EXERCISE GOAL:
Recast the rows as a Markdown table with the columns "No." and "Text", starting at the line containing "Click the word" and ending at the last line of the rows. Skip blank lines and leave the pictures out.

-- start of MATERIAL FOR THIS TASK --

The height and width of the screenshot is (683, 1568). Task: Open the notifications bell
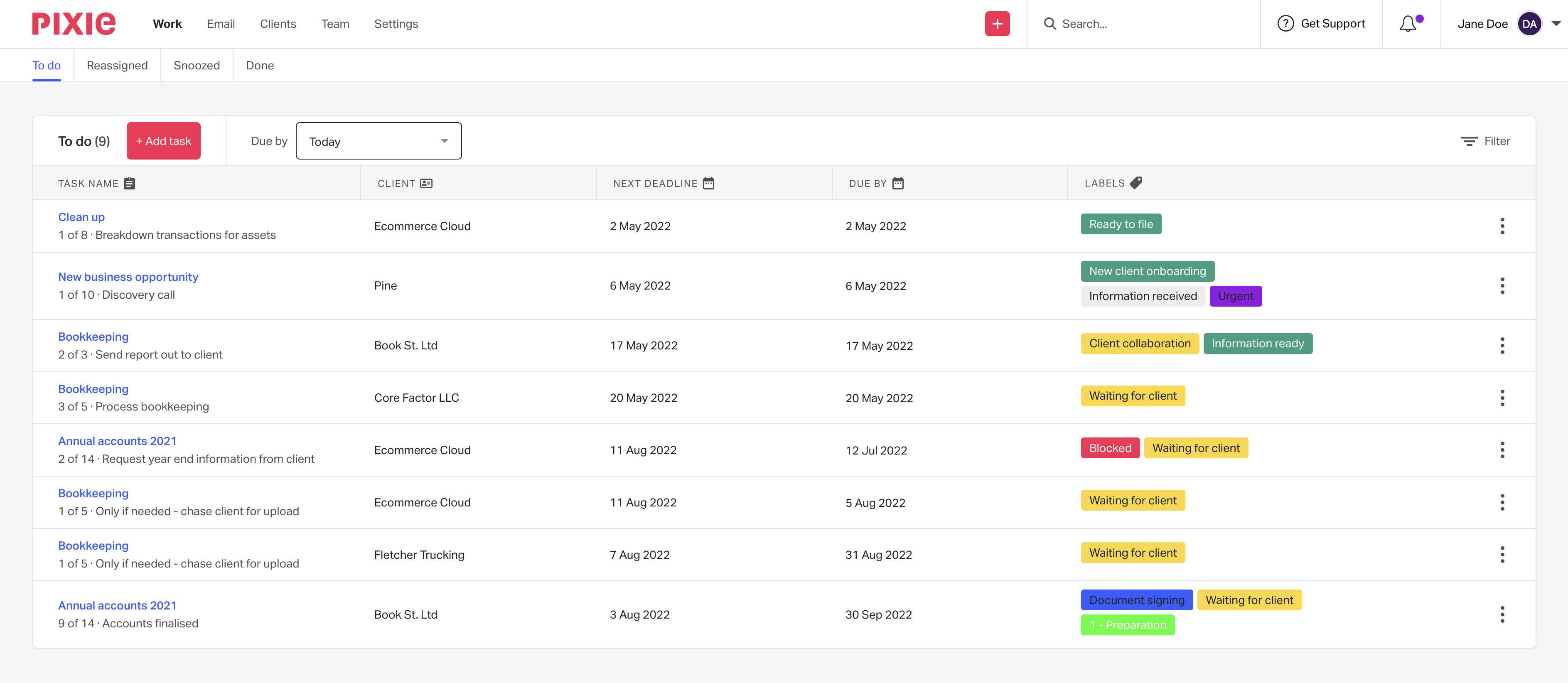tap(1408, 24)
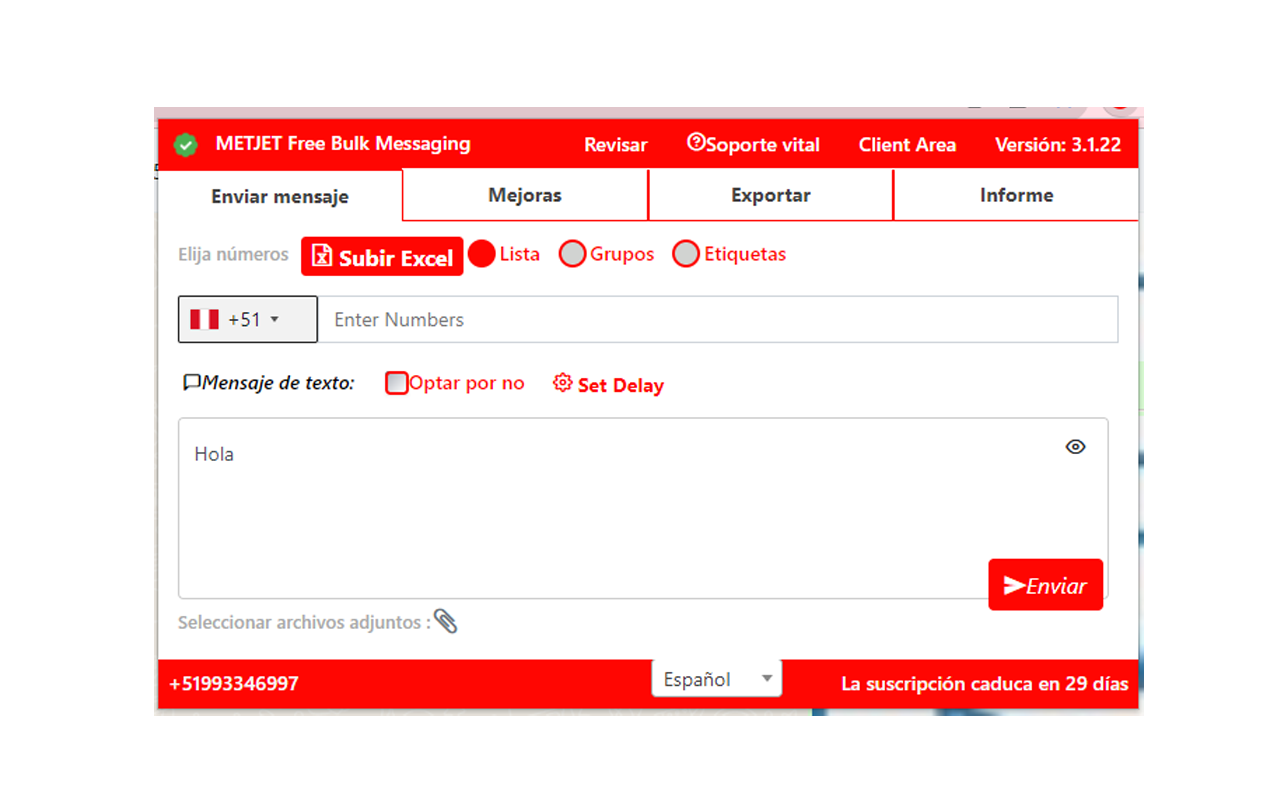Select the Etiquetas option
This screenshot has width=1280, height=800.
pos(686,254)
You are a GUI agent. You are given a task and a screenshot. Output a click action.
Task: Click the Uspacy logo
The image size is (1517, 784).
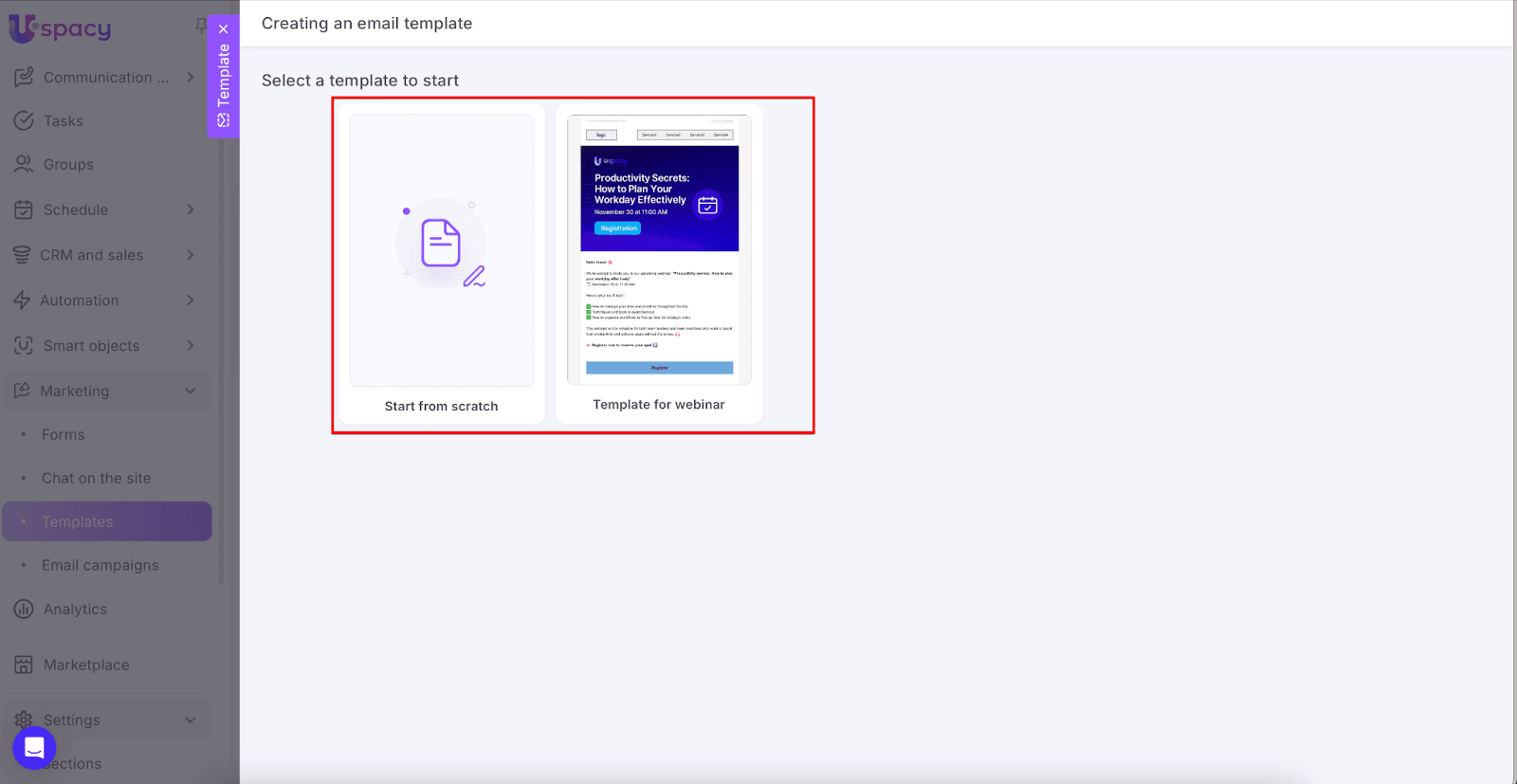point(61,28)

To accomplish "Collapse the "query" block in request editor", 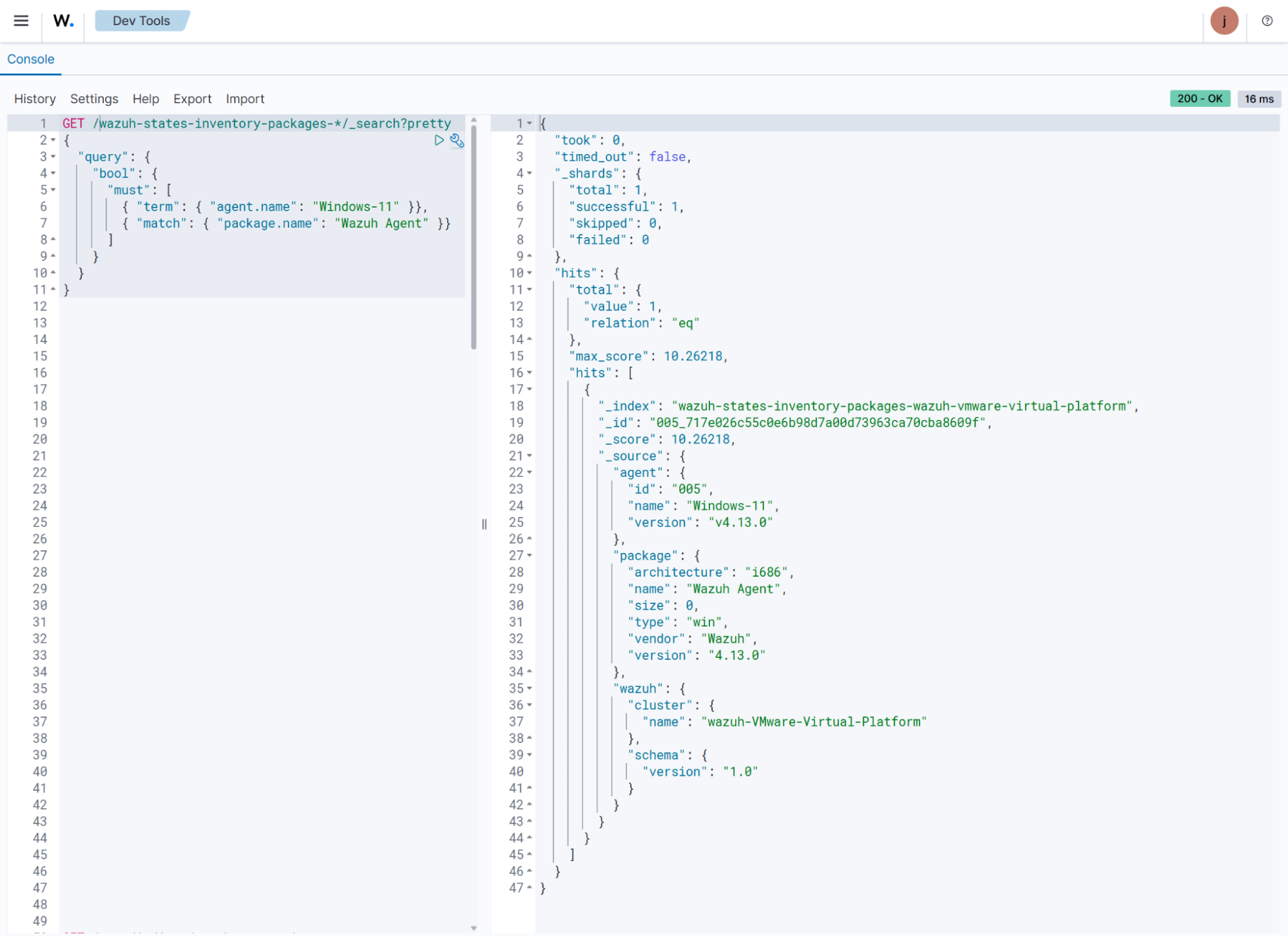I will [53, 157].
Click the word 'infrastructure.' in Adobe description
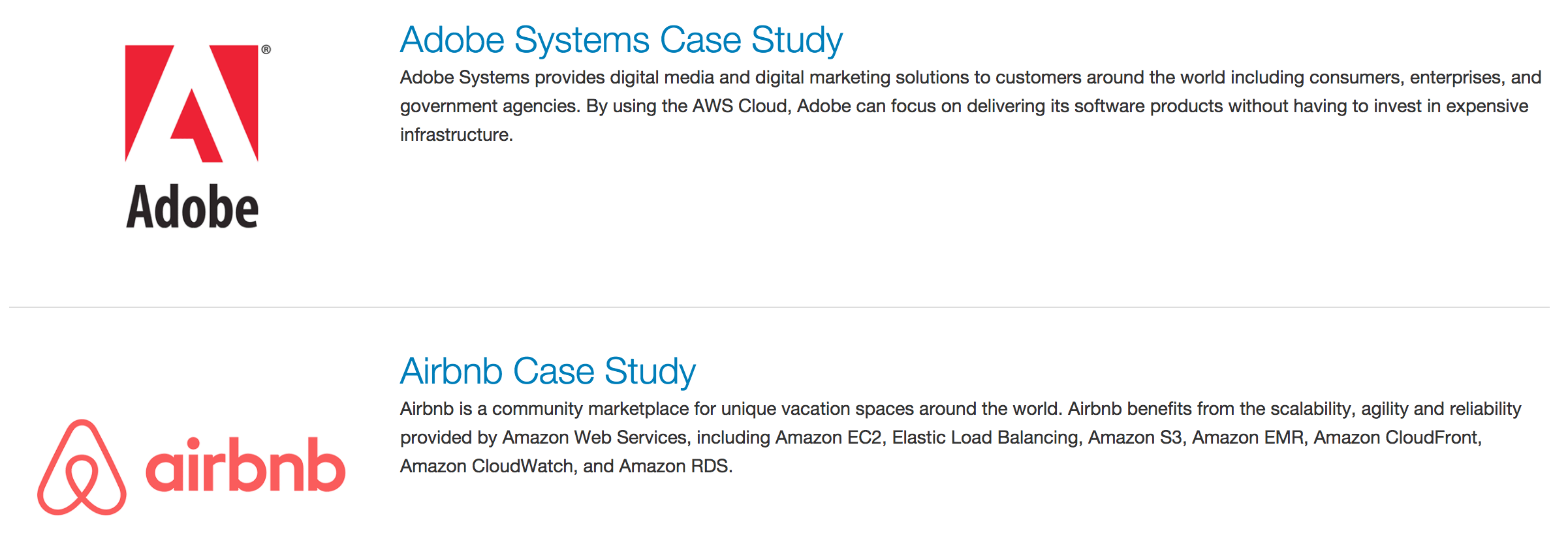The width and height of the screenshot is (1568, 548). [456, 135]
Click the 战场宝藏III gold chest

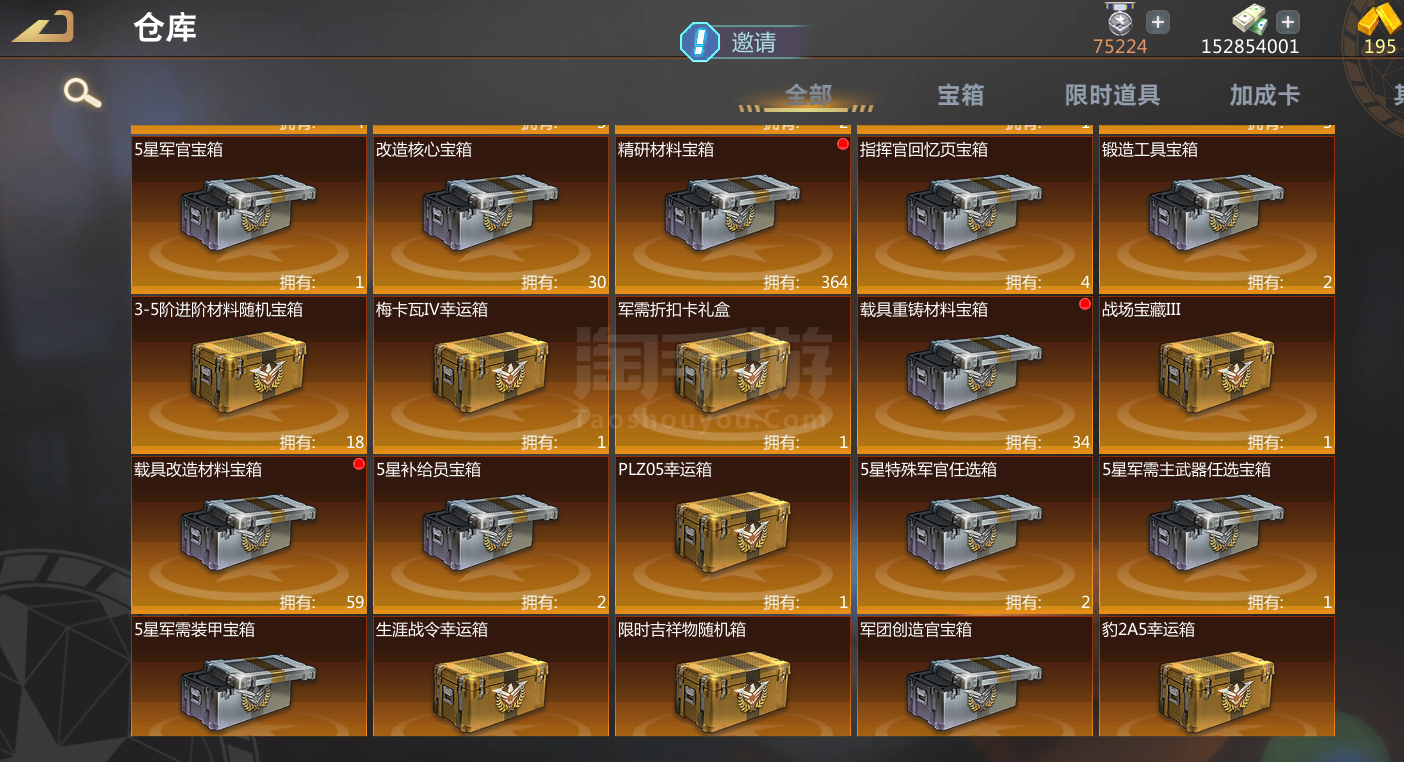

-- end of MATERIAL FOR THIS TASK --

SOLUTION TO THIS EXERCISE:
| No. | Text |
|---|---|
| 1 | Click the word 'infrastructure.' in Adobe description |
| 2 | The width and height of the screenshot is (1568, 548). [456, 135] |
| 3 | Click the 战场宝藏III gold chest |